### WORK INSTRUCTIONS
Output, word for word, every line from the start of the listing down to and including the line that contains "You are a computer-use agent. 1024x548"; include nothing else.
** EXERCISE DATA follows **
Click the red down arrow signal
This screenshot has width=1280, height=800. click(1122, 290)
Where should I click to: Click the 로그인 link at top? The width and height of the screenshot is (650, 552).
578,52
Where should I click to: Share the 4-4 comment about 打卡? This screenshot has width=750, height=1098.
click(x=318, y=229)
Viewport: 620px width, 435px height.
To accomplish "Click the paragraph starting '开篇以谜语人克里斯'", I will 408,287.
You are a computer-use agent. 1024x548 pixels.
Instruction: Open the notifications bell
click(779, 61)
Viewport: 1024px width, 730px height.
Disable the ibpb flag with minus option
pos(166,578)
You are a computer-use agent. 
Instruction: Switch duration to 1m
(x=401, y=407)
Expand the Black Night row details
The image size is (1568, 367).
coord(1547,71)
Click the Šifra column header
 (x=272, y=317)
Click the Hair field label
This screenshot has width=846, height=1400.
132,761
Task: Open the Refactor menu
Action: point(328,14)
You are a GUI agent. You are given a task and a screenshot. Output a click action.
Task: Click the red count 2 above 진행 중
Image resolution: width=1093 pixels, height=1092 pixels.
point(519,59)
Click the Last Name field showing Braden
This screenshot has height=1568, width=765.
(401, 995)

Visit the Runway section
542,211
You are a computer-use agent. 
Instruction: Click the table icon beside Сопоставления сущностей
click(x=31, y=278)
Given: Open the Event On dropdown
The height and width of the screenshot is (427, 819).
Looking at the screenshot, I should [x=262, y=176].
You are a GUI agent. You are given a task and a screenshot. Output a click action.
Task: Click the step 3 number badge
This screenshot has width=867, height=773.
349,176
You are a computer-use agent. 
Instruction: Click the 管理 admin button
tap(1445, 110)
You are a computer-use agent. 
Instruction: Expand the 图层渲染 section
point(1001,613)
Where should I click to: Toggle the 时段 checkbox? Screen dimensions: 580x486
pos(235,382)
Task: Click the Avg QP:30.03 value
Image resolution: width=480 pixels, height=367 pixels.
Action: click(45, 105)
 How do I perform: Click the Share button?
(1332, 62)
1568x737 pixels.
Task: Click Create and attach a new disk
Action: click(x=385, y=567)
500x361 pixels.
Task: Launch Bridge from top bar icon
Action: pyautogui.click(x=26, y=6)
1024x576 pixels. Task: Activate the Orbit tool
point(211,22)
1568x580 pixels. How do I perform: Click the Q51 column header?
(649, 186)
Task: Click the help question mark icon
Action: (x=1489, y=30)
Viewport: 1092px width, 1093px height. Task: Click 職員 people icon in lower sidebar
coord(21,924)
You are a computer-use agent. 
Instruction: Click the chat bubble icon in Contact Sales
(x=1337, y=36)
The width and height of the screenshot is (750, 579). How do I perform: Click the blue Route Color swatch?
** End of EXERCISE DATA **
### COMPLETED TASK
Click the red down arrow signal
This screenshot has width=1280, height=800. click(1122, 290)
Where should I click to: Click the 로그인 link at top? The width and height of the screenshot is (650, 552).
578,52
Where should I click to: Share the 4-4 comment about 打卡? This screenshot has width=750, height=1098.
click(x=318, y=229)
Viewport: 620px width, 435px height.
To accomplish "Click the paragraph starting '开篇以谜语人克里斯'", I will 408,287.
You are a computer-use agent. 1024x548 pixels.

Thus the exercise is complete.